Interview

»Eine schnelle Show«

Gert Rosenthal Foto: Stephan Pramme

Herr Rosenthal, der NDR will »Dalli Dalli«, die Sendung Ihres Vaters, wieder aufleben lassen. Dieses Mal mit dem Moderator Kai Pflaume. Gefällt Ihnen diese Vorstellung?
Ich würde mich sehr freuen. Kai Pflaume ist ein sehr feinfühliger Moderator, der das bestimmt gut machen könnte. Schön wäre auch, wenn die Hans-Rosenthal-Stiftung erwähnt werden würde, die sich für Menschen einsetzt, die unverschuldet in Not geraten sind.

Trauen Sie Kai Pflaume den einbeinig abgesprungenen Rosenthal mit geschmettertem »Sie sind der Meinung, das war Spitze« zu?
Eine gute Frage. Ich weiß nicht, ob er das täte.

Könnte er es denn?
Mein Vater war ja nicht sehr groß. Da ist es möglich, dass Kai Pflaume sogar höher springen kann. Warten wir es ab.

Passt »Dalli Dalli« überhaupt noch in die heutige Zeit?
Es ist ja nicht so wie bei einem Fußballverein, der unten steht, und alle erwarten, dass der neue Trainer ihn wieder hochbringt. Die Sendung lief bis 1987. Mit einem neuen Moderator wird es sicherlich auch eine neue Show. Mein Vater würde sich bestimmt darüber freuen.

Das neue »Dalli Dalli« wird wohl im Dritten Programm ausgestrahlt. Stört Sie das?
Nein, wer weiß, wie sich die Dinge entwickeln. Vielleicht käme es ja zum Sprung ins Erste.

Es gab 1995/96 schon einmal eine Neuauflage von »Dalli Dalli« mit Andreas Türck als Moderator. Woran ist die gescheitert?
Gescheitert? Das hat gut funktioniert. Die Quoten waren besser als bei anderen Sendungen, die um 13 Uhr laufen. Aber wer guckt mittags schon Fernsehen?

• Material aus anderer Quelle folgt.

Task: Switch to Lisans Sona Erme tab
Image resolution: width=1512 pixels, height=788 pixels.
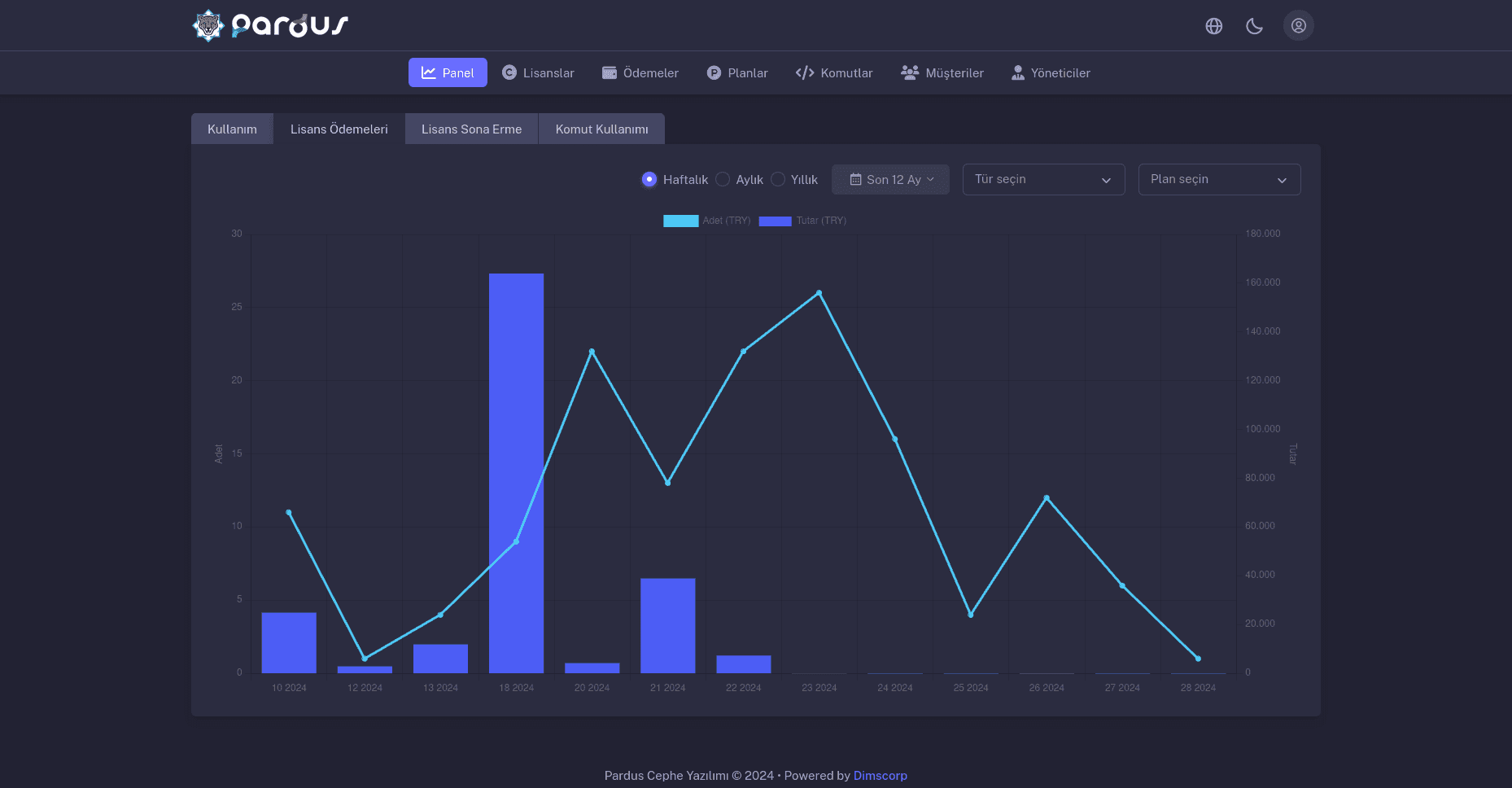Action: [471, 129]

»Dalli Dalli« galt immer auch als Sendung, mit der Ihr Vater zeigen wollte, dass Juden ihren Platz in der Gesellschaft haben.
Mein Vater ist zwar nach 1945 zum Rundfunk gegangen, um zu zeigen, dass Juden nicht anders sind als andere Menschen. Aber dann wollte er einfach Erfolg haben, ohne Mitleid oder Ähnliches. Er war zwar im Zentralrat und in der Gemeinde aktiv, ist aber damit nicht nach außen gegangen. Geändert hat sich das erst, als seine Autobiografie vorlag.

Inwiefern?
Erst, als er schon populär war, ist er offensiver mit seinem Judentum umgegangen.

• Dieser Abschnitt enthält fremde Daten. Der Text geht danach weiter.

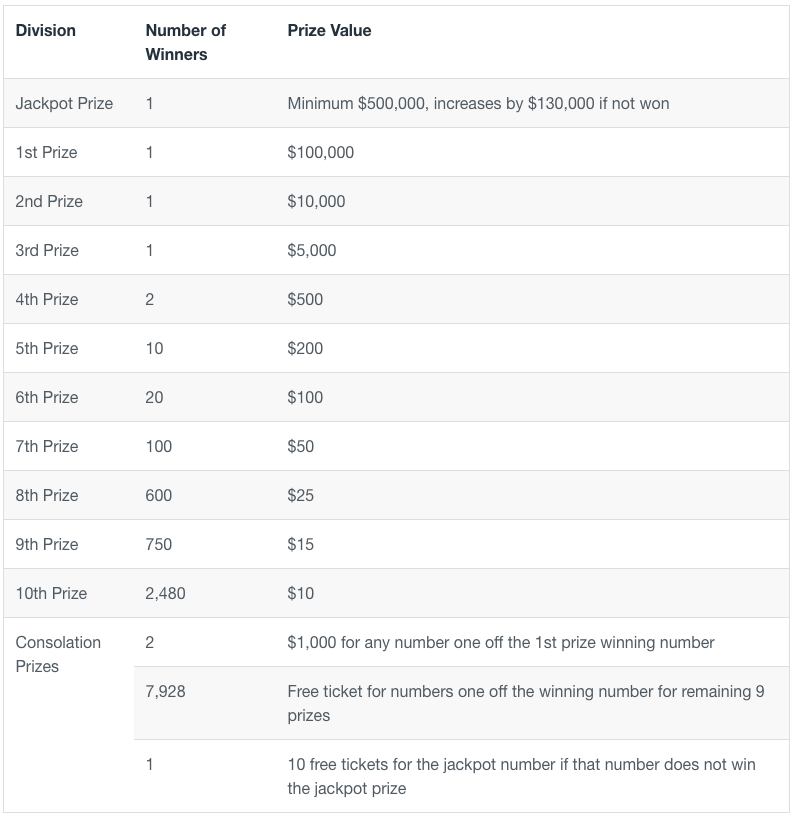Click the Prize Value column header
The image size is (794, 819).
click(329, 31)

Apropos offensiv: »Dalli Dalli«, das klang immer wie Zack-Zack, nach Kasernenhofton. Täuscht der Eindruck?
Mein Vater wollte eine schnelle Sendung machen. Seine erste Titelidee war »Tempo«, aber das war wohl markenrechtlich geschützt. Dann nahm er »Dalli« als Synonym für Schnelligkeit. Bedenken kamen dann vom österreichischen Fernsehen: »Dalli« sei ein Begriff aus dem Rotlichtmilieu. Aber mein Vater schrieb noch ein zweites »Dalli« dahinter – und setzte sich damit durch.

Mit dem Sohn des Showmasters Hans Rosenthal und Vorstand der gleichnamigen Stiftung sprach Martin Krauß.